Here GitOps introduces a new tool, Diffs, to monitor and compare system state. That is:

  • Verify that the current state of the online system matches the state described in the Git repository; for example, did my last release meet expectations?

  • Alert developers to the inconsistent status and the corresponding details.

As mentioned earlier in this article, what is stored in Git libraries is actually “declarative infrastructure”, such as Kubernetes’ YAML files, which are used to build the various components, domain names, networks, and other configuration information required for application systems. Diffs needs to read the configuration information in the Git library and the corresponding cluster information through the API for comparison.

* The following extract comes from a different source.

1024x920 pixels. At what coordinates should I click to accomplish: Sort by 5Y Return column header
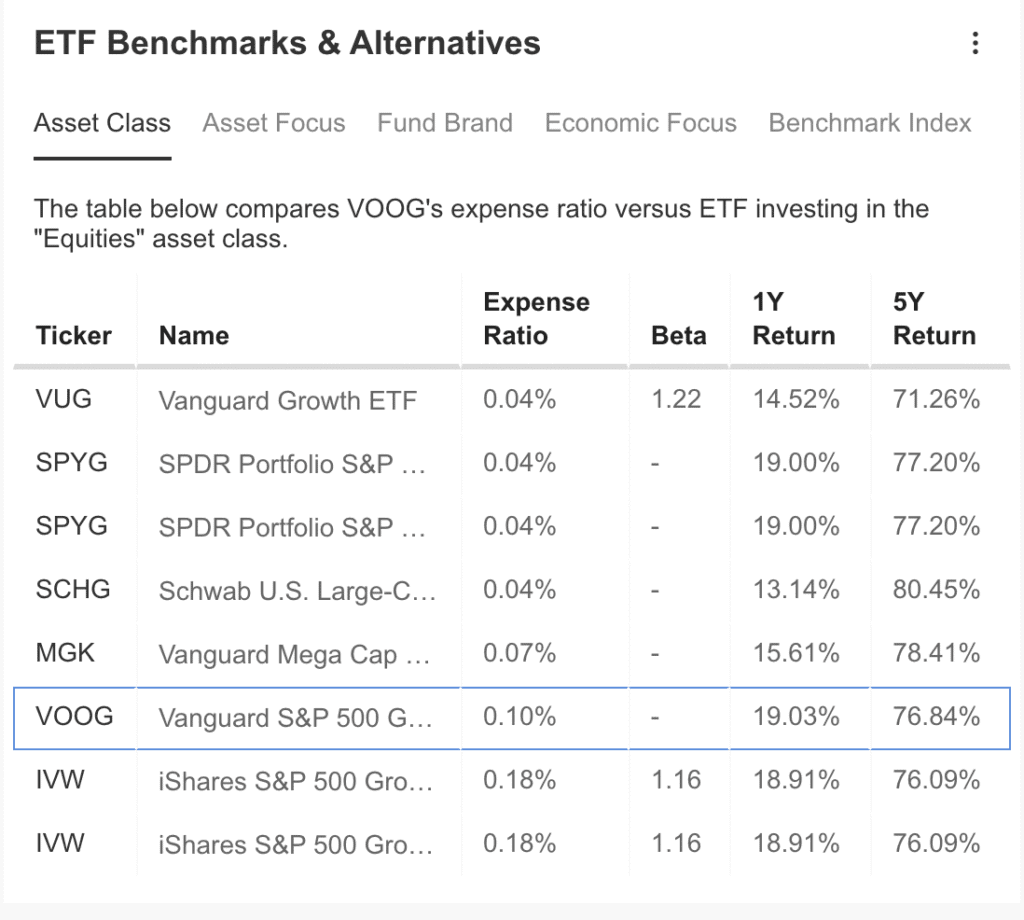934,319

For example, Kubernetes cluster: The required Kubernetes state might be “there are 4 Redis servers”. Diffs periodically checks the cluster and alerts when the number changes from 4. In general, Diffs converts YAML files into health queries.

GitOps is a publish-oriented operational model, as shown in the figure below. The speed of delivery depends on how quickly the team can bypass the phases of the cycle.

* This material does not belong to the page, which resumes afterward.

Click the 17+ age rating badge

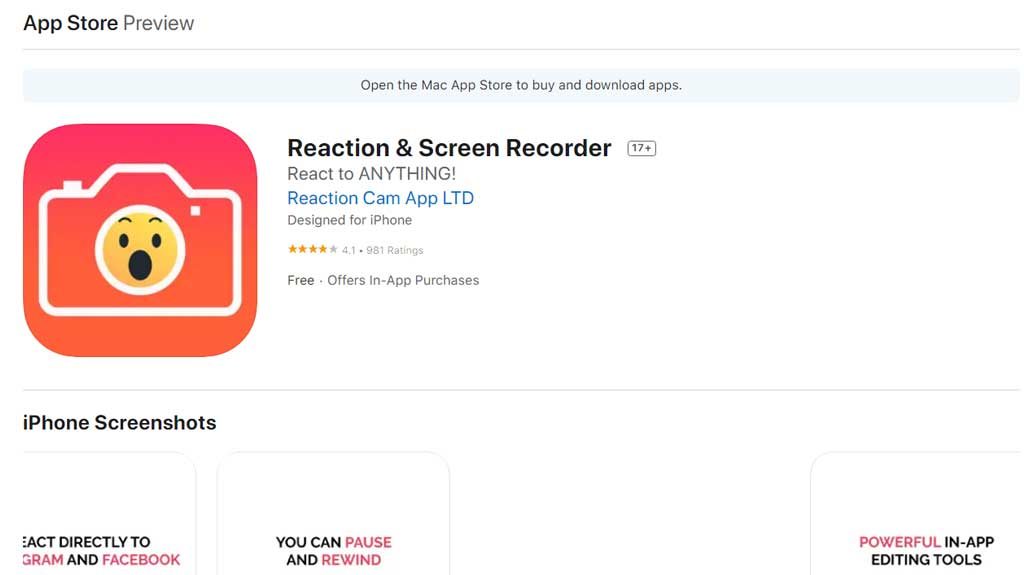[x=641, y=148]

Application delivery compliance and security

Compliance and auditing are trivial because changes are tracked and recorded in a secure manner. Comparison tools such as Diffs also make it possible to compare the state of a cluster defined in a Git repository with an actual cluster running to ensure that the changes match the actual situation.

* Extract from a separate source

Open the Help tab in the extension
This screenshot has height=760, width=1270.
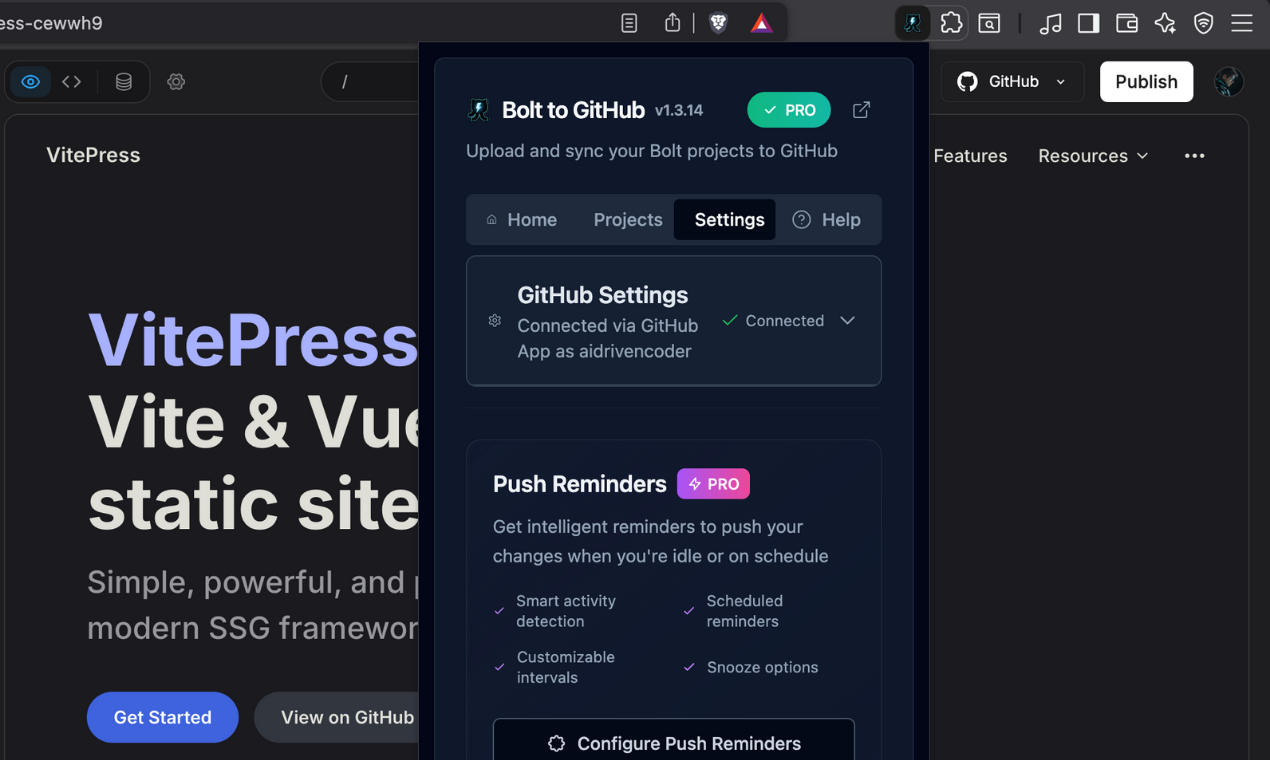(x=828, y=219)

Recording all operation logs in Git

As described in the above article, developers or operations personnel can configure the Git operating system and create and update applications. All actions made through Git client Git Commit/Git merge are recorded in Git repositories, and auditors can look at Git to see who made any changes, when, why, and how they affected the running system deployment. Of course, you can customize different delivery compliance to your needs. Git records every step of the operation, as opposed to going directly to the server or operating the cluster through Kubctl, which provides a complete operation log for compliance and auditing.

▌ Role and permission control

Almost all Git libraries provide role and permission control, and people who are not involved in development and operations do not have permission to operate Git libraries. Rather than directly distributing the operation rights of the server or cluster, this is particularly vulnerable to security breaches.

Benefits of GitOps

Faster development

With the best practices of GitOps, developers can use familiar Git tools to continuously deploy applications and their corresponding configuration file sets to the cloud native environment such as Kubernetes, improve business agility, quickly respond to the needs of users, and help increase the competitiveness of the enterprise market.

Improving operation and maintenance

With GitOps, a complete end-to-end delivery pipeline can be implemented. Not only can pull continuous integration pipeline and continuous deployment pipeline be realized, but also the operation and maintenance of the system can be completed through Git.

More powerful security guarantee

Almost all Git libraries provide role and permission control, and people who are not involved in development and operations do not have permission to operate Git libraries. Rather than directly distributing the operation rights of the server or cluster, this is particularly vulnerable to security breaches.

Easier compliance auditing

Compliance and auditing are trivial because changes are tracked and recorded in a secure manner. Comparison tools such as Diffs also allow you to compare a trusted definition of cluster state with an actual running cluster to ensure that tracked and auditable changes match the actual situation.